> _Task directions_
Copy out the lines of the entries below, starting at the line with "Given: Toggle the hamburger sidebar menu icon" and ending with the line with "Action: coord(233,102)", including both. Leave the pictures out of your answer.

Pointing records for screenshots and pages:
----------

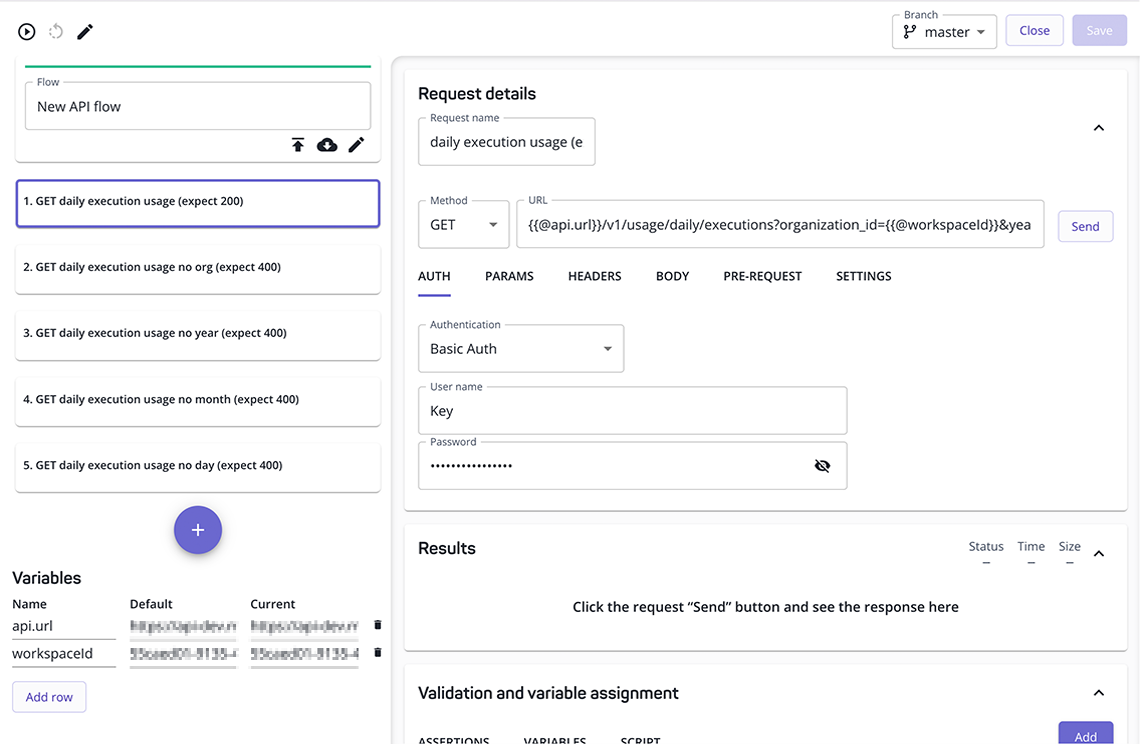Click Add row under Variables
This screenshot has height=744, width=1140.
(x=48, y=697)
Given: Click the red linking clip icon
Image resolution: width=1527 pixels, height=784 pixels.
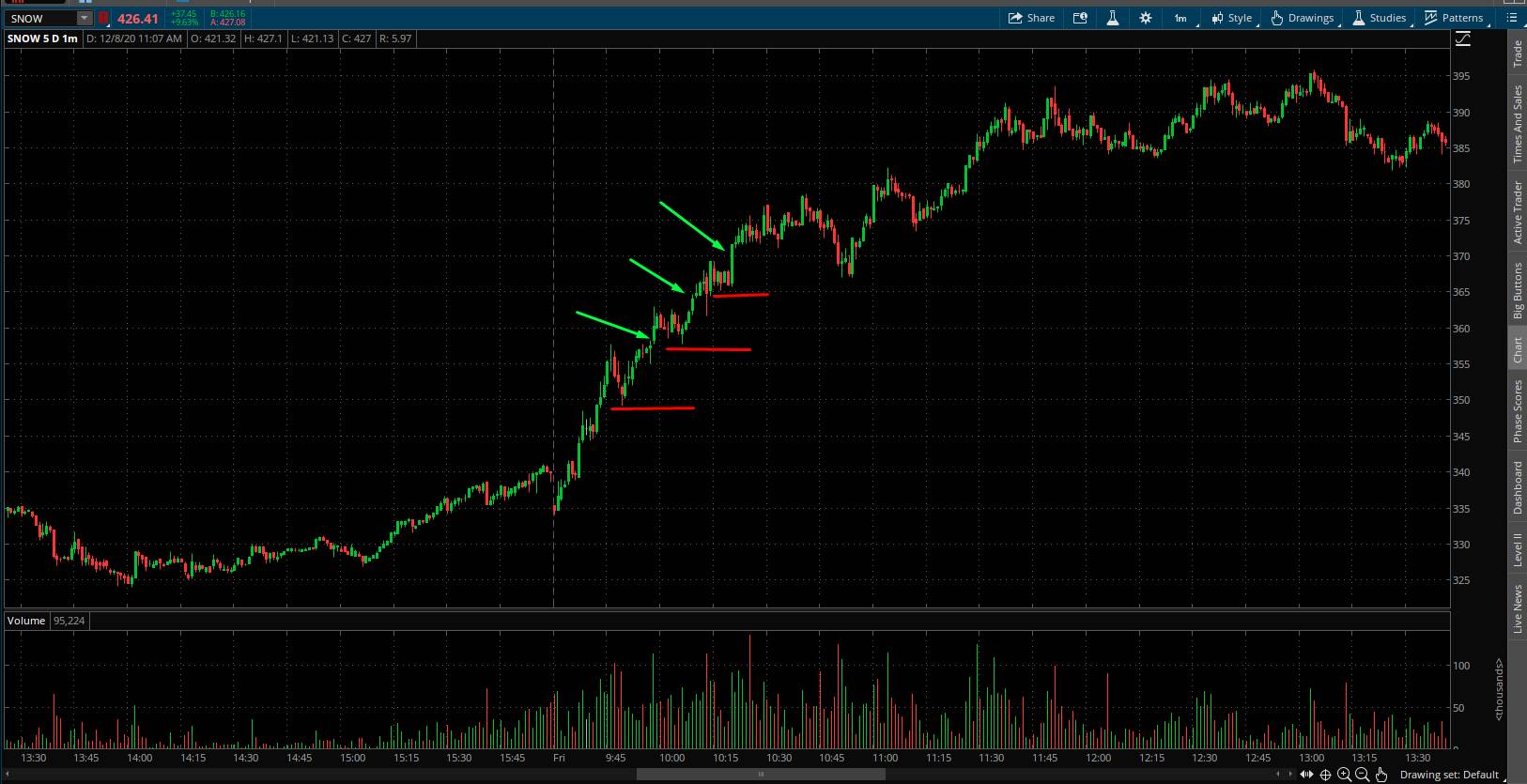Looking at the screenshot, I should [103, 19].
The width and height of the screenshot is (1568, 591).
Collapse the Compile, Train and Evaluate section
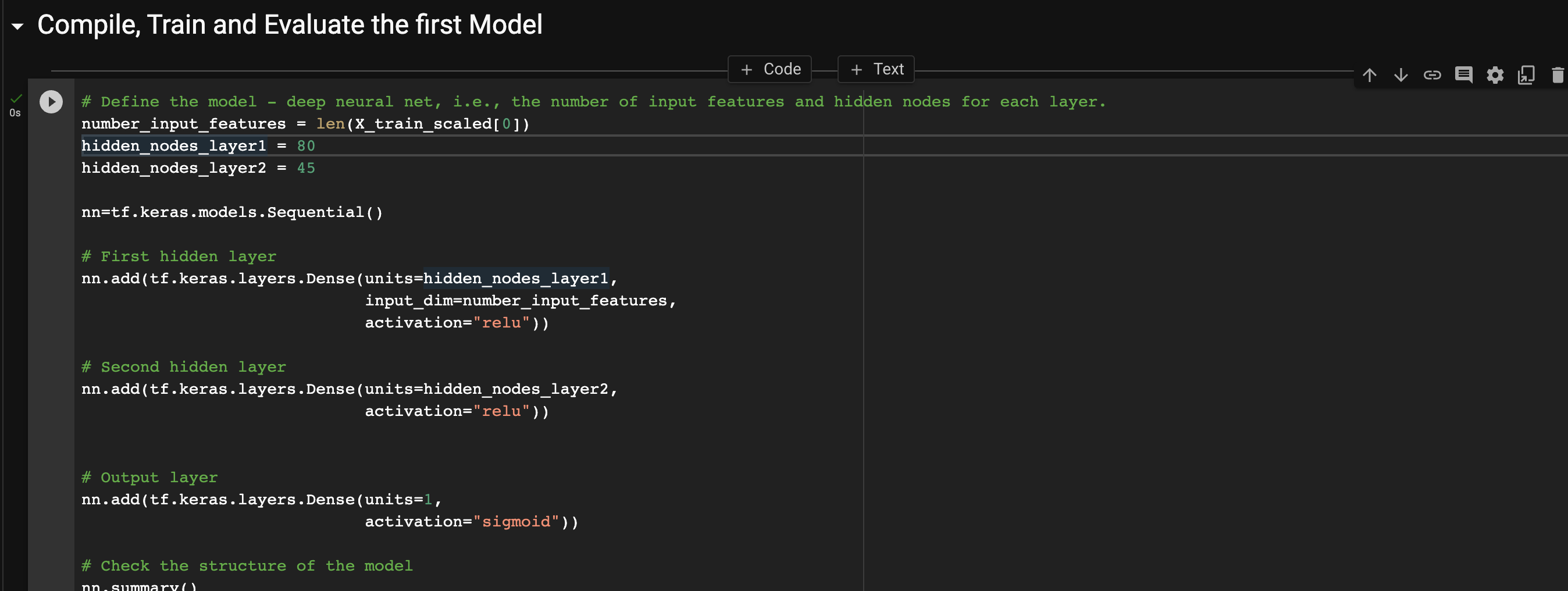coord(16,26)
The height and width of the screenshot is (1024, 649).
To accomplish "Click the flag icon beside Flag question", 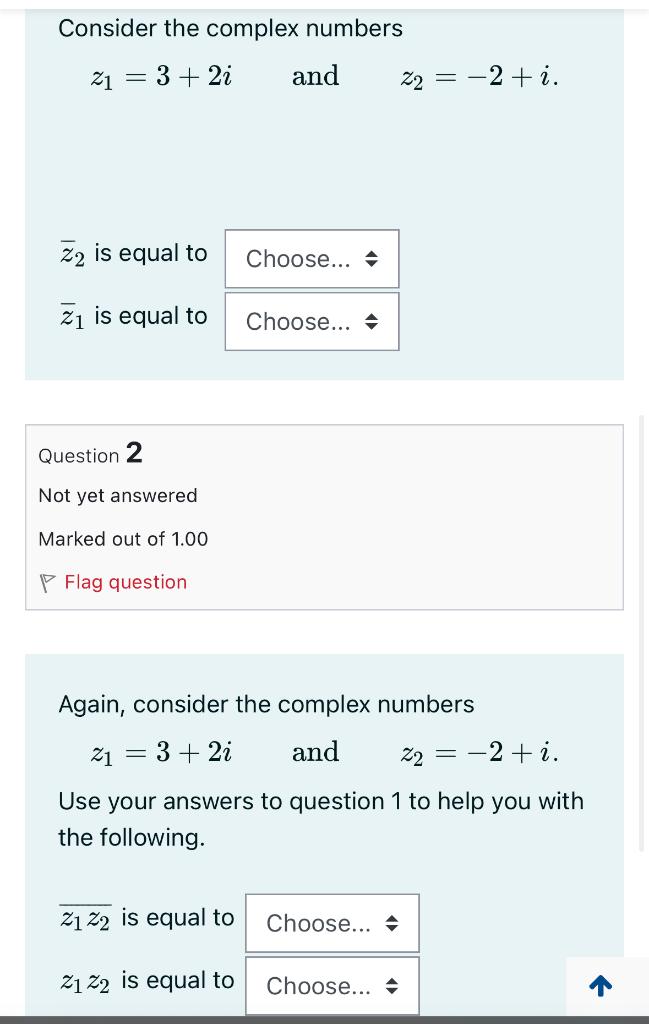I will (x=46, y=583).
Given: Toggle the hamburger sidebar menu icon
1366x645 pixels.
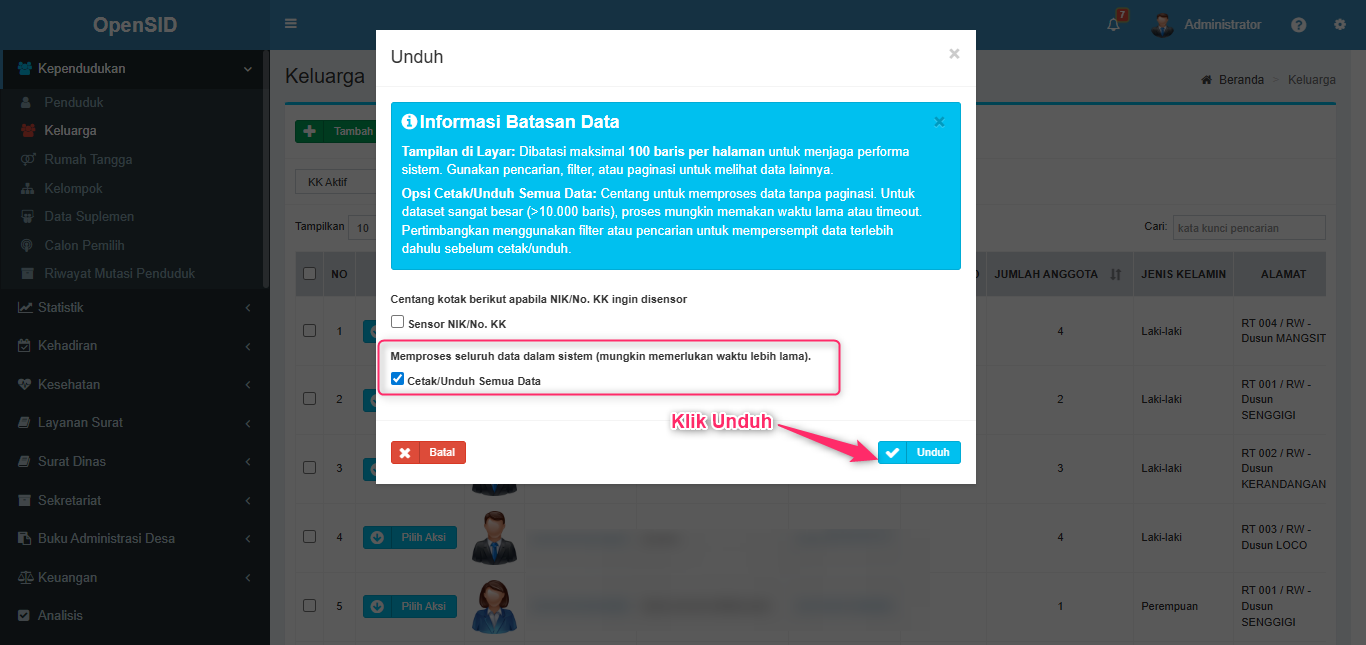Looking at the screenshot, I should (291, 24).
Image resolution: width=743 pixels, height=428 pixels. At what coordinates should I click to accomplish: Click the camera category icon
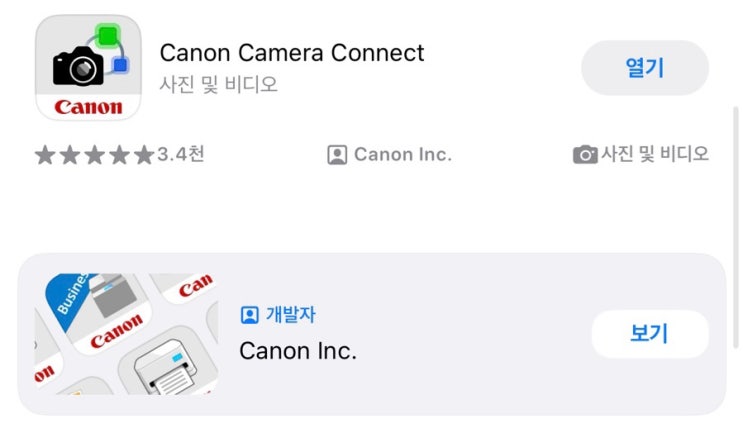coord(585,155)
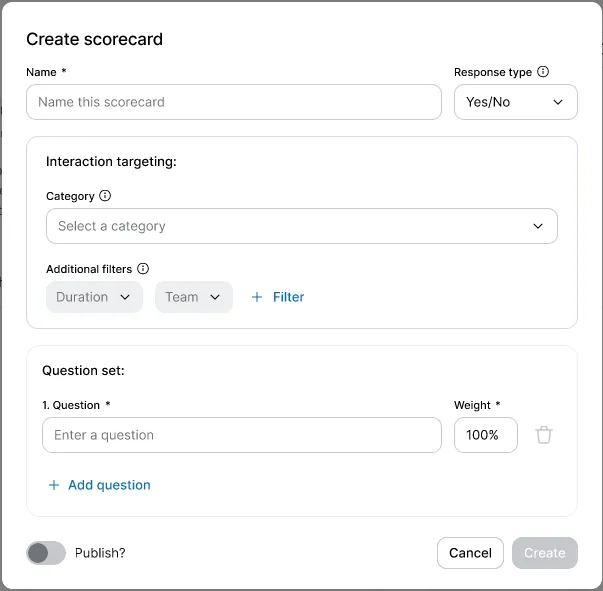
Task: Focus the Name this scorecard field
Action: coord(233,102)
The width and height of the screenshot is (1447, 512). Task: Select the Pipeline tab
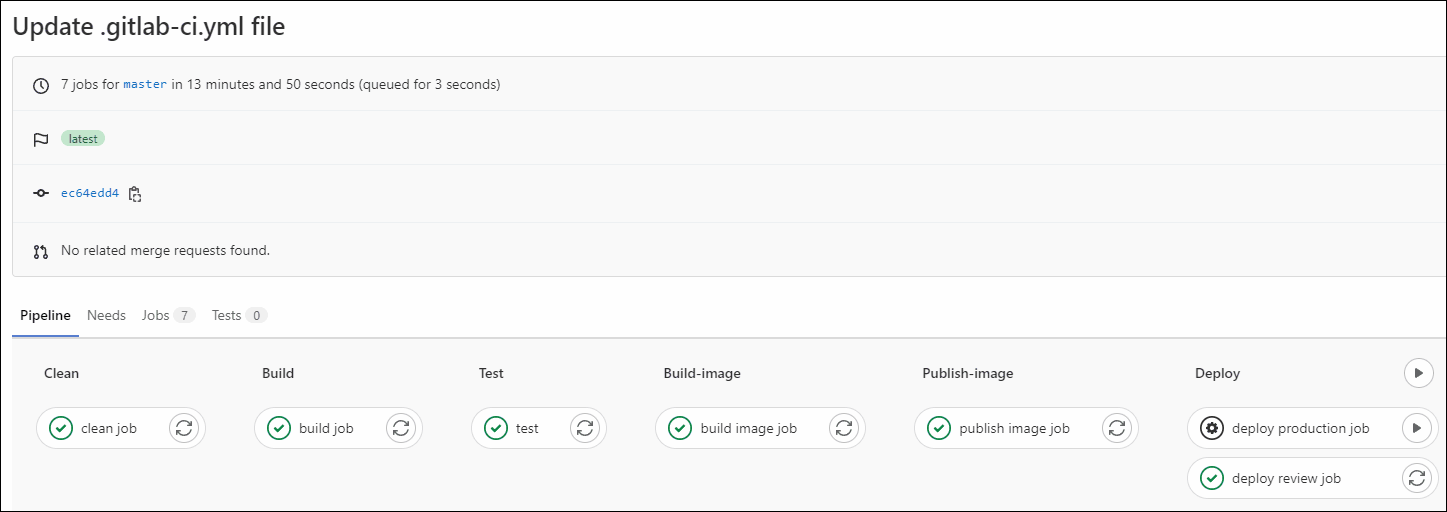[45, 315]
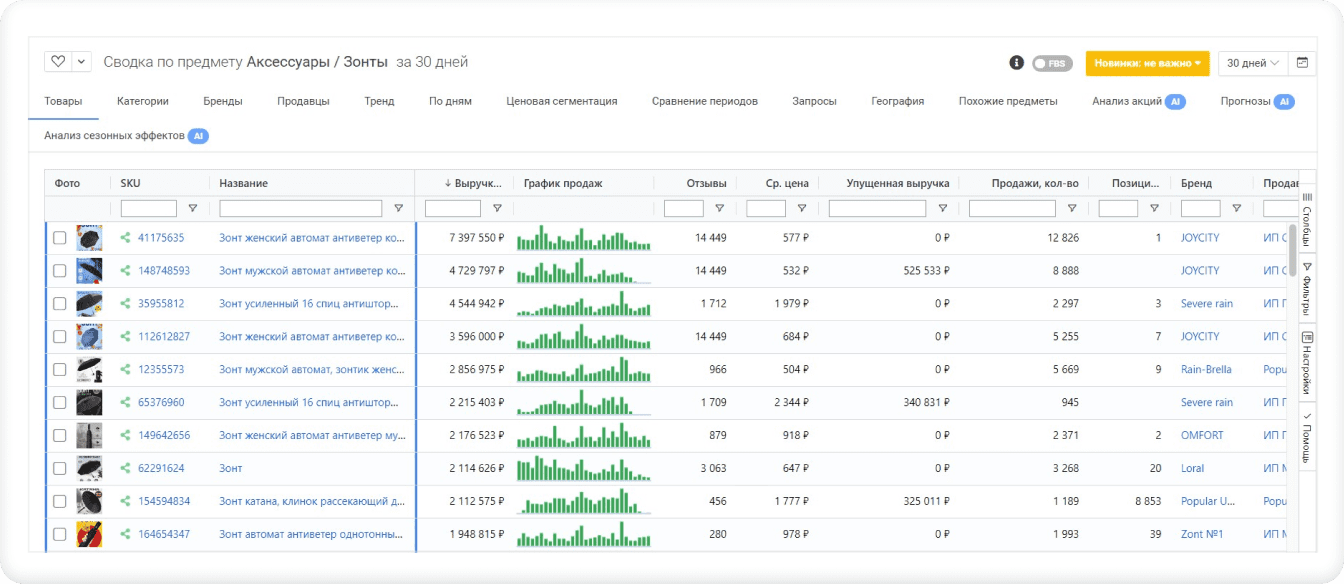This screenshot has height=584, width=1344.
Task: Click the Выручка filter input field
Action: (x=453, y=209)
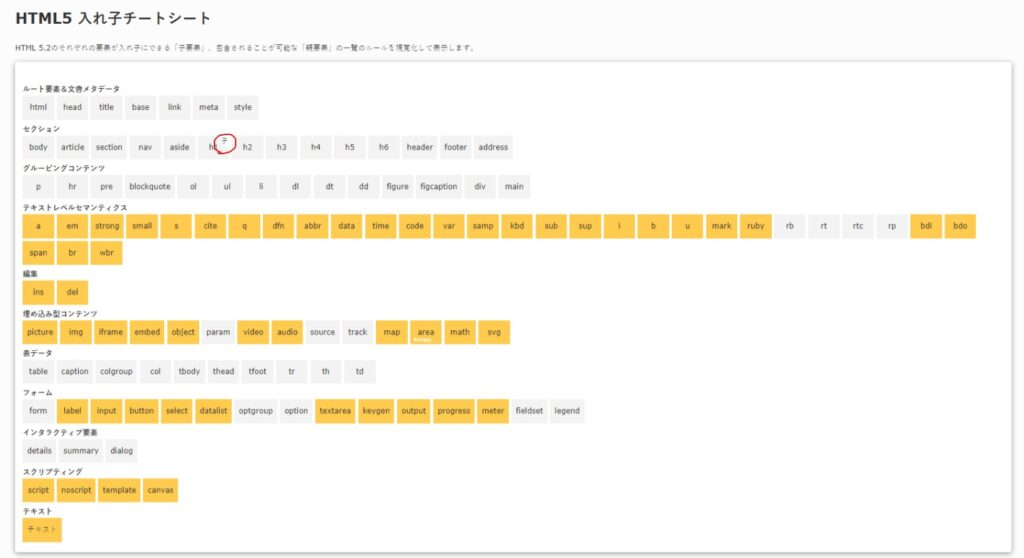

----------

> _Result for this task_
Given: Toggle the hamburger sidebar menu icon
1366x645 pixels.
Looking at the screenshot, I should (291, 24).
Image resolution: width=743 pixels, height=428 pixels. At what coordinates should I click to accomplish: Click the camera category icon
coord(585,155)
Task: Focus the Name this scorecard field
Action: coord(233,102)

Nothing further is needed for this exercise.